▶ **HOW TO COMPLETE THIS TASK**
Start to finish, print the data below exactly, without the images.

[Dataset entries]
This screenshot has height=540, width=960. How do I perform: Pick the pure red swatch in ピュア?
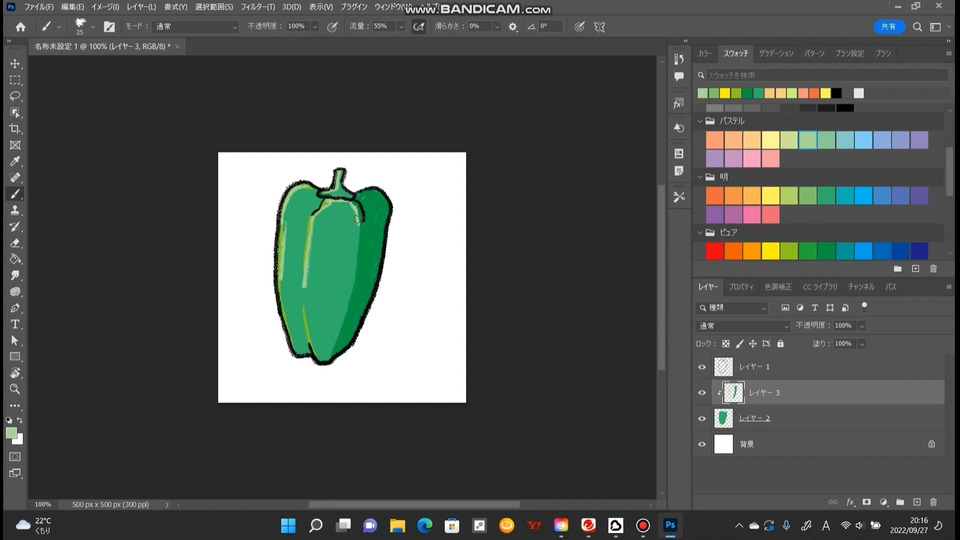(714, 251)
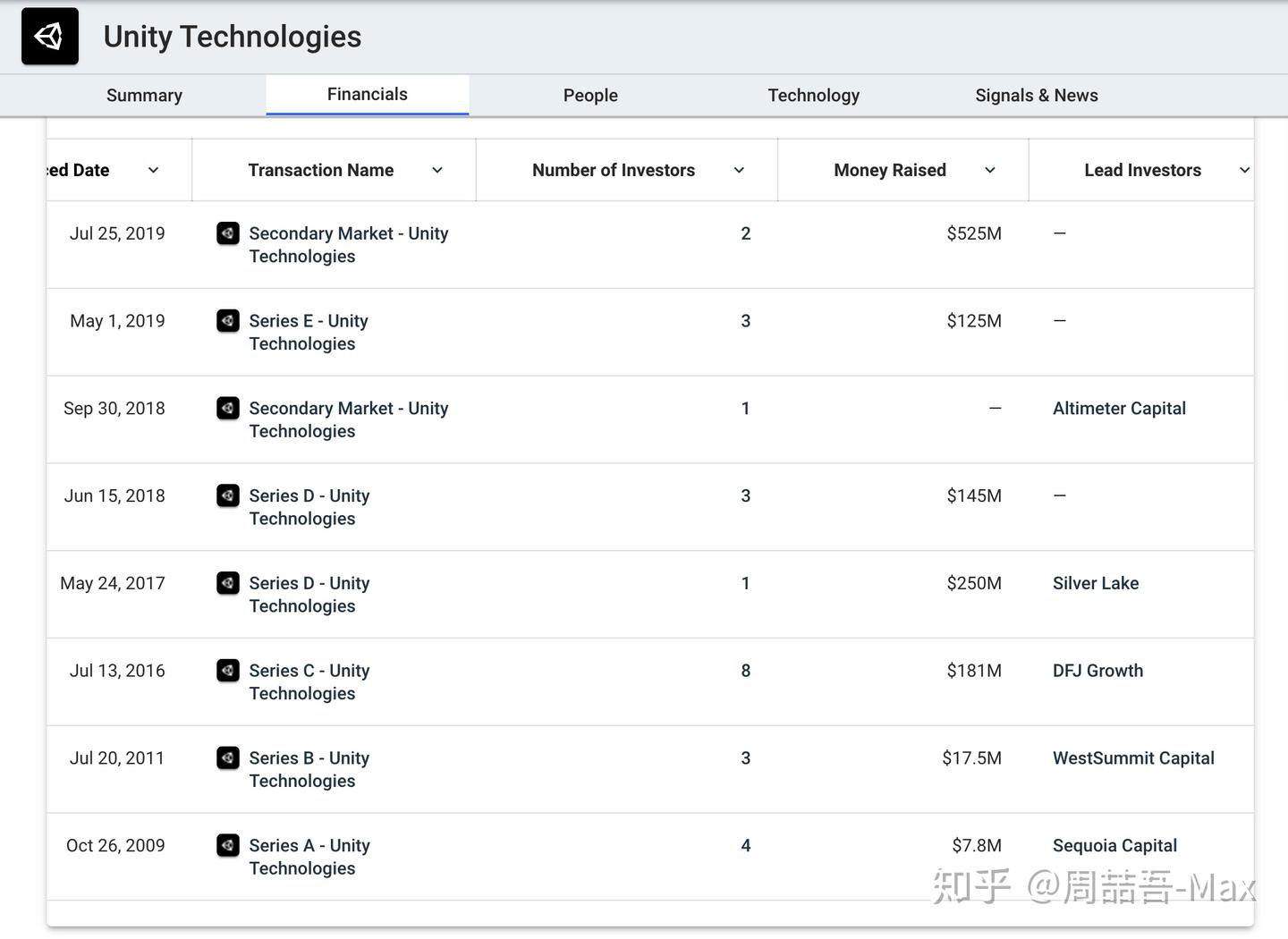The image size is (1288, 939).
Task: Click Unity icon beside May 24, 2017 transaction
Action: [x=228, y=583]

▶ **SOLUTION TO THE EXERCISE**
This screenshot has height=540, width=960. How do I perform: Pick the pure red swatch in ピュア?
(714, 251)
The image size is (1288, 939).
Task: Click Unity icon beside May 24, 2017 transaction
Action: [x=228, y=583]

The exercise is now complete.